Former prime minister Jacques Chirac brusquely rejected pressure from President Valery Giscard d'Estaing to drop out of the race for mayor of Paris today and appeared to be pushing toward a total and open break with his old political ally.

Chirac has refused to meet with his successor, Prime Minister Raymond Barre, who was told by Giscard yesterday to find a compromise solution to the "disorder" that the mayor's race has spread through the coalition that governs France.

Instead, Chirac sent Barre a letter asserting that he would withdraw only for "extremely serious and compelling reasons." In a radio interview here tonight, he reiterated his determination to see the campaign through "so that Paris will not fall into the hands of the Socialist-Communist" bloc.
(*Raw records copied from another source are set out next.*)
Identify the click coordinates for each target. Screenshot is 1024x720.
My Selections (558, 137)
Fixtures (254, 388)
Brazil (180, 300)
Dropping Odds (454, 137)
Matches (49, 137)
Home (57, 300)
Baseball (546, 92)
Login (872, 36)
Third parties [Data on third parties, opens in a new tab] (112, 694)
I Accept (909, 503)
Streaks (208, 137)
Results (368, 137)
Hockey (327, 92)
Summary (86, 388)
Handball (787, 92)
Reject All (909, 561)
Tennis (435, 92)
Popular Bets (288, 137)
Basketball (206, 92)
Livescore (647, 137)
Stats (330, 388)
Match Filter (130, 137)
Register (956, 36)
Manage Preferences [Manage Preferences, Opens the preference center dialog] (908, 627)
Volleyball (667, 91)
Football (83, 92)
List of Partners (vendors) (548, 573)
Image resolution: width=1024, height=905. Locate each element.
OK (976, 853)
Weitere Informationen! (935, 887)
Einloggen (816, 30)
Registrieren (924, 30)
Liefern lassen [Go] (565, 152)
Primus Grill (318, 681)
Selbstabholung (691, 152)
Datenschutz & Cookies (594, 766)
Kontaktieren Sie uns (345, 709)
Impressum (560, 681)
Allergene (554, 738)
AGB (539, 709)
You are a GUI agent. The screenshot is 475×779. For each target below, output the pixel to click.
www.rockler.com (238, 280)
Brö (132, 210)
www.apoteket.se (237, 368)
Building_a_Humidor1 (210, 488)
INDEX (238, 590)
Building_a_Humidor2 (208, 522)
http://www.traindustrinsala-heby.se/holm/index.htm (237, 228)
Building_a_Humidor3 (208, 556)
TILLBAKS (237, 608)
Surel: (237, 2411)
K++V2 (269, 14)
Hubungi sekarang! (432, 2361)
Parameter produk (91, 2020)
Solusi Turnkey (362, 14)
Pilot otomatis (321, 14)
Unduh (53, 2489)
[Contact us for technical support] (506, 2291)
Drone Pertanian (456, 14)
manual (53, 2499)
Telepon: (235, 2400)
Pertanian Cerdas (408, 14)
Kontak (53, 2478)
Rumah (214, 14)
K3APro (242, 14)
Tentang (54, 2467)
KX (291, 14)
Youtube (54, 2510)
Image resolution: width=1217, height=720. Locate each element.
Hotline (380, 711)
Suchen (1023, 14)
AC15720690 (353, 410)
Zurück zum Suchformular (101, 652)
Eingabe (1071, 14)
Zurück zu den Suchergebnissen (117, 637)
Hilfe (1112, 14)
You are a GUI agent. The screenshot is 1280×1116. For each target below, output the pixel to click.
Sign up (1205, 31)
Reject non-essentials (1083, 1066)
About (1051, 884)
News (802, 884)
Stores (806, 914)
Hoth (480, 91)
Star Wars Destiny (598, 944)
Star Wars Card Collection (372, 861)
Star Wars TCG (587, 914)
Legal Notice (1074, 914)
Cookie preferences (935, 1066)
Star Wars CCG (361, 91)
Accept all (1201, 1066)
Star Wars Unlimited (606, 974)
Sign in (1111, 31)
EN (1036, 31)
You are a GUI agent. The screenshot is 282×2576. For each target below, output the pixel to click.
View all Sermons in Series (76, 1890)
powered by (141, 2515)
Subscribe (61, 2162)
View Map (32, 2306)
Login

"Giscard offered a compromise, but Chirac wants nothing less than a surrender," said a political analyst with ties to both camps.

Chirac heads the Gaullist party, the largest group in Parliament. He helped Giscard, founder of the small Independent Republican Party, to a narrow victory in the 1974 presidential election but quit as his prime minister in August.

Campaigning for the March election of the first mayor of Paris in 100 years intensified today as it became clear that Barre's conciliation mission was collapsing.

Giscard's candidate, Industry Minister Michel D'Ornano, signaled that he would try to make the Gaullist record of managing Paris for two decades the main issue of the campaign by traveling to a multimillion-dollar complex of slaughterhouses just outside Paris that has never been used because of poor planning and design.

His visit recalled the charges of payoffs for the Gaullists on this and other urban projects that are usually made by the leftist opposition.

In his toughly worded statement yesterday, Giscard also stressed his administration's record in "stopping the burying of Paris under concrete and skyscrapers" that the Gaullists had permitted.

Barre formally announced tonight that D'Ornano is ready to drop out of the race if a compromise candidate could be agreed on by the coalition, which includes the Gaullists. After noting Chirac's refusal, Barre said that he "deplored the prolonging of a worrisome situation" for the coalition, and implied that Chirac's candidacy is undermining efforts by Barre and Giscard to revive the flagging French economy.

Both sides are also resorting to publicizing public-opinion polls to support their campaigns for 109 scats on the city council, which elects the mayor from its ranks.